EXERCISE AIM: Retype all of the records precisely.

INPUT MATERIAL:
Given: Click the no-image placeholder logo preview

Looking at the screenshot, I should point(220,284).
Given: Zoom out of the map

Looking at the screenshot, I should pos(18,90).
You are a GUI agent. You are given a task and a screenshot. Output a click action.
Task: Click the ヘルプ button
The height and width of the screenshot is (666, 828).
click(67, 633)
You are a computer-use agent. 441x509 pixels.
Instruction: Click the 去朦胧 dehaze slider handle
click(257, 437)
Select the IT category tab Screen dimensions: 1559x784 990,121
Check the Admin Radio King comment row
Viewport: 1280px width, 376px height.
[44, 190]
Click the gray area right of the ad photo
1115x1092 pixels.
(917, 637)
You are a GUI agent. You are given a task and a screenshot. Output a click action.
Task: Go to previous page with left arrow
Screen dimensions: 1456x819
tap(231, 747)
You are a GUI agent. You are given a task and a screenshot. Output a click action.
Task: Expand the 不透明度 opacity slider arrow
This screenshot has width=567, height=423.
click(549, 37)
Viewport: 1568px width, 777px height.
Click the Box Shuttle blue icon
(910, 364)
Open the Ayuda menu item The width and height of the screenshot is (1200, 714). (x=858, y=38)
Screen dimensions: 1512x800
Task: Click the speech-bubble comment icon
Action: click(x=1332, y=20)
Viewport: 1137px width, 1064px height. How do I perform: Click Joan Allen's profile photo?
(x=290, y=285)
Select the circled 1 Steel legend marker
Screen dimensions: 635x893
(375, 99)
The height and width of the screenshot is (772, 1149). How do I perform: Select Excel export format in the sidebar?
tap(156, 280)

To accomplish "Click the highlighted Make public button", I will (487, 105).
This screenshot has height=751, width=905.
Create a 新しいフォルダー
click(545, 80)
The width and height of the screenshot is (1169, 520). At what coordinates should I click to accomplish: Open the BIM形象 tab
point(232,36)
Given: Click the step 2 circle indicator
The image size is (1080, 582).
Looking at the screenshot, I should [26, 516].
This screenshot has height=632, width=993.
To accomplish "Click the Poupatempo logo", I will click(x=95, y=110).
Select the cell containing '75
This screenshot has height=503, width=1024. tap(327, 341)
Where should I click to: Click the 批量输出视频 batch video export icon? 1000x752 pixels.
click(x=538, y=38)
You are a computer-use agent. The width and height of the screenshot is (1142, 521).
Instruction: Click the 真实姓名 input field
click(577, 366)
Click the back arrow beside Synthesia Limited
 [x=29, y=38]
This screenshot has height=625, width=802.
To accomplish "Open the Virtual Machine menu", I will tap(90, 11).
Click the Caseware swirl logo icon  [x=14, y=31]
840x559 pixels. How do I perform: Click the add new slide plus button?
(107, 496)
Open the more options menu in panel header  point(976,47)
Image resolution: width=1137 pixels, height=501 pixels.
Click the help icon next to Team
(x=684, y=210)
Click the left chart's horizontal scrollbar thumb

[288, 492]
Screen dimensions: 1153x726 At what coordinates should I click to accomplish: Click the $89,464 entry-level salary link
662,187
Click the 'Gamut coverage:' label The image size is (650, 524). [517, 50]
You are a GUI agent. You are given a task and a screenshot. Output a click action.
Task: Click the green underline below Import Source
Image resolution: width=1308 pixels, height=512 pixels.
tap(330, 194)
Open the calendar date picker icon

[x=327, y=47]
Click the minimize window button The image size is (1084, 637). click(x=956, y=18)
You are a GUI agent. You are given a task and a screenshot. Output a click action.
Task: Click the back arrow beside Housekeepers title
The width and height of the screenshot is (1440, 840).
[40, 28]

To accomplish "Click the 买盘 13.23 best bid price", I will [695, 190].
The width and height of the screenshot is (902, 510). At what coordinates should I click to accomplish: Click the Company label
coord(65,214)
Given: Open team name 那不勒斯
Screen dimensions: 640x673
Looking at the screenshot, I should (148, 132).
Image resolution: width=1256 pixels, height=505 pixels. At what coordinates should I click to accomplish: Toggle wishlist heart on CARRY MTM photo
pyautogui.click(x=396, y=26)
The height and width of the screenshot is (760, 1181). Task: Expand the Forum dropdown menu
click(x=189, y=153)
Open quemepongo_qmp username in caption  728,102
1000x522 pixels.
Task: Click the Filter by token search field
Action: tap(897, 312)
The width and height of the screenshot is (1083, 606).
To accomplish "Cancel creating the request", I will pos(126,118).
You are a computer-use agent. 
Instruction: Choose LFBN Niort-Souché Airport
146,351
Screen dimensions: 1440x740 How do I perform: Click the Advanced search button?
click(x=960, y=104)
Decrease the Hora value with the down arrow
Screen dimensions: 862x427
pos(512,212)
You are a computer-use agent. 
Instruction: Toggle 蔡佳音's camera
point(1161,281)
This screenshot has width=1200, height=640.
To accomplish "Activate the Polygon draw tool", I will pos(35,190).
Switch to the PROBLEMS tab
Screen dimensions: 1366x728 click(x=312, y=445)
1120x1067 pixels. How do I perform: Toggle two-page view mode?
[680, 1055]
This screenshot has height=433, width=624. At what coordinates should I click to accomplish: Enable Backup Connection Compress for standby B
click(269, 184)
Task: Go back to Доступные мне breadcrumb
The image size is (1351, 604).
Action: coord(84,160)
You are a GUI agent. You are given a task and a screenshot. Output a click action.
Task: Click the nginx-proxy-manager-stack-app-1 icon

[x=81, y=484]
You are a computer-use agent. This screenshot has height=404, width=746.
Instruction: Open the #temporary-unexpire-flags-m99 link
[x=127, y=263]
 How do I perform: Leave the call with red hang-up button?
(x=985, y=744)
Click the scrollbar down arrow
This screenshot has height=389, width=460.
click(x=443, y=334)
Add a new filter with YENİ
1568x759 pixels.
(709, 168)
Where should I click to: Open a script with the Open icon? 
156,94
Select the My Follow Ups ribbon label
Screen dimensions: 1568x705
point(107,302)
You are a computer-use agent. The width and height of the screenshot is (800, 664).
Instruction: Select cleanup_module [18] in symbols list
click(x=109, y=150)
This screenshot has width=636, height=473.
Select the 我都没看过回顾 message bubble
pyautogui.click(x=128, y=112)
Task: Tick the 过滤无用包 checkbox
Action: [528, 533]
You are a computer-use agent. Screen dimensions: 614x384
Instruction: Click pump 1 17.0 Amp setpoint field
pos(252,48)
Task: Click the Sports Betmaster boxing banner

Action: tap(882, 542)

ANSWER TO THE EXERCISE:
Given: Click the no-image placeholder logo preview

Looking at the screenshot, I should point(220,284).
Given: Zoom out of the map

Looking at the screenshot, I should pos(18,90).
You are a GUI agent. You are given a task and a screenshot. Output a click action.
Task: Click the ヘルプ button
The height and width of the screenshot is (666, 828).
click(67, 633)
You are a computer-use agent. 441x509 pixels.
Instruction: Click the 去朦胧 dehaze slider handle
click(257, 437)
Select the IT category tab Screen dimensions: 1559x784 990,121
Check the Admin Radio King comment row
Viewport: 1280px width, 376px height.
[44, 190]
Click the gray area right of the ad photo
1115x1092 pixels.
(917, 637)
You are a GUI agent. You are given a task and a screenshot. Output a click action.
Task: Go to previous page with left arrow
Screen dimensions: 1456x819
tap(231, 747)
You are a GUI agent. You are given a task and a screenshot. Output a click action.
Task: Expand the 不透明度 opacity slider arrow
This screenshot has width=567, height=423.
click(549, 37)
Viewport: 1568px width, 777px height.
Click the Box Shuttle blue icon
(910, 364)
Open the Ayuda menu item The width and height of the screenshot is (1200, 714). (x=858, y=38)
Screen dimensions: 1512x800
Task: Click the speech-bubble comment icon
Action: click(x=1332, y=20)
Viewport: 1137px width, 1064px height. How do I perform: Click Joan Allen's profile photo?
(x=290, y=285)
Select the circled 1 Steel legend marker
Screen dimensions: 635x893
(375, 99)
The height and width of the screenshot is (772, 1149). How do I perform: Select Excel export format in the sidebar?
tap(156, 280)

To accomplish "Click the highlighted Make public button", I will (487, 105).
This screenshot has height=751, width=905.
Create a 新しいフォルダー
click(545, 80)
The width and height of the screenshot is (1169, 520). At what coordinates should I click to accomplish: Open the BIM形象 tab
point(232,36)
Given: Click the step 2 circle indicator
The image size is (1080, 582).
Looking at the screenshot, I should [26, 516].
This screenshot has height=632, width=993.
To accomplish "Click the Poupatempo logo", I will click(x=95, y=110).
Select the cell containing '75
This screenshot has height=503, width=1024. tap(327, 341)
Where should I click to: Click the 批量输出视频 batch video export icon? 1000x752 pixels.
click(x=538, y=38)
You are a computer-use agent. The width and height of the screenshot is (1142, 521).
Instruction: Click the 真实姓名 input field
click(577, 366)
Click the back arrow beside Synthesia Limited
 [x=29, y=38]
This screenshot has height=625, width=802.
To accomplish "Open the Virtual Machine menu", I will tap(90, 11).
Click the Caseware swirl logo icon  [x=14, y=31]
840x559 pixels. How do I perform: Click the add new slide plus button?
(107, 496)
Open the more options menu in panel header  point(976,47)
Image resolution: width=1137 pixels, height=501 pixels.
Click the help icon next to Team
(x=684, y=210)
Click the left chart's horizontal scrollbar thumb

[288, 492]
Screen dimensions: 1153x726 At what coordinates should I click to accomplish: Click the $89,464 entry-level salary link
662,187
Click the 'Gamut coverage:' label The image size is (650, 524). [517, 50]
You are a GUI agent. You are given a task and a screenshot. Output a click action.
Task: Click the green underline below Import Source
Image resolution: width=1308 pixels, height=512 pixels.
tap(330, 194)
Open the calendar date picker icon

[x=327, y=47]
Click the minimize window button The image size is (1084, 637). click(x=956, y=18)
You are a GUI agent. You are given a task and a screenshot. Output a click action.
Task: Click the back arrow beside Housekeepers title
The width and height of the screenshot is (1440, 840).
[40, 28]

To accomplish "Click the 买盘 13.23 best bid price", I will [695, 190].
The width and height of the screenshot is (902, 510). At what coordinates should I click to accomplish: Click the Company label
coord(65,214)
Given: Open team name 那不勒斯
Screen dimensions: 640x673
Looking at the screenshot, I should (148, 132).
Image resolution: width=1256 pixels, height=505 pixels. At what coordinates should I click to accomplish: Toggle wishlist heart on CARRY MTM photo
pyautogui.click(x=396, y=26)
The height and width of the screenshot is (760, 1181). Task: Expand the Forum dropdown menu
click(x=189, y=153)
Open quemepongo_qmp username in caption  728,102
1000x522 pixels.
Task: Click the Filter by token search field
Action: tap(897, 312)
The width and height of the screenshot is (1083, 606).
To accomplish "Cancel creating the request", I will pos(126,118).
You are a computer-use agent. 
Instruction: Choose LFBN Niort-Souché Airport
146,351
Screen dimensions: 1440x740 How do I perform: Click the Advanced search button?
click(x=960, y=104)
Decrease the Hora value with the down arrow
Screen dimensions: 862x427
pos(512,212)
You are a computer-use agent. 
Instruction: Toggle 蔡佳音's camera
point(1161,281)
This screenshot has width=1200, height=640.
To accomplish "Activate the Polygon draw tool", I will pos(35,190).
Switch to the PROBLEMS tab
Screen dimensions: 1366x728 click(x=312, y=445)
1120x1067 pixels. How do I perform: Toggle two-page view mode?
[680, 1055]
This screenshot has height=433, width=624. At what coordinates should I click to accomplish: Enable Backup Connection Compress for standby B
click(269, 184)
Task: Go back to Доступные мне breadcrumb
The image size is (1351, 604).
Action: coord(84,160)
You are a GUI agent. You are given a task and a screenshot. Output a click action.
Task: Click the nginx-proxy-manager-stack-app-1 icon

[x=81, y=484]
You are a computer-use agent. This screenshot has height=404, width=746.
Instruction: Open the #temporary-unexpire-flags-m99 link
[x=127, y=263]
 How do I perform: Leave the call with red hang-up button?
(x=985, y=744)
Click the scrollbar down arrow
This screenshot has height=389, width=460.
click(x=443, y=334)
Add a new filter with YENİ
1568x759 pixels.
(709, 168)
Where should I click to: Open a script with the Open icon? 
156,94
Select the My Follow Ups ribbon label
Screen dimensions: 1568x705
point(107,302)
You are a computer-use agent. The width and height of the screenshot is (800, 664).
Instruction: Select cleanup_module [18] in symbols list
click(x=109, y=150)
This screenshot has width=636, height=473.
Select the 我都没看过回顾 message bubble
pyautogui.click(x=128, y=112)
Task: Tick the 过滤无用包 checkbox
Action: [528, 533]
You are a computer-use agent. Screen dimensions: 614x384
Instruction: Click pump 1 17.0 Amp setpoint field
pos(252,48)
Task: Click the Sports Betmaster boxing banner

Action: tap(882, 542)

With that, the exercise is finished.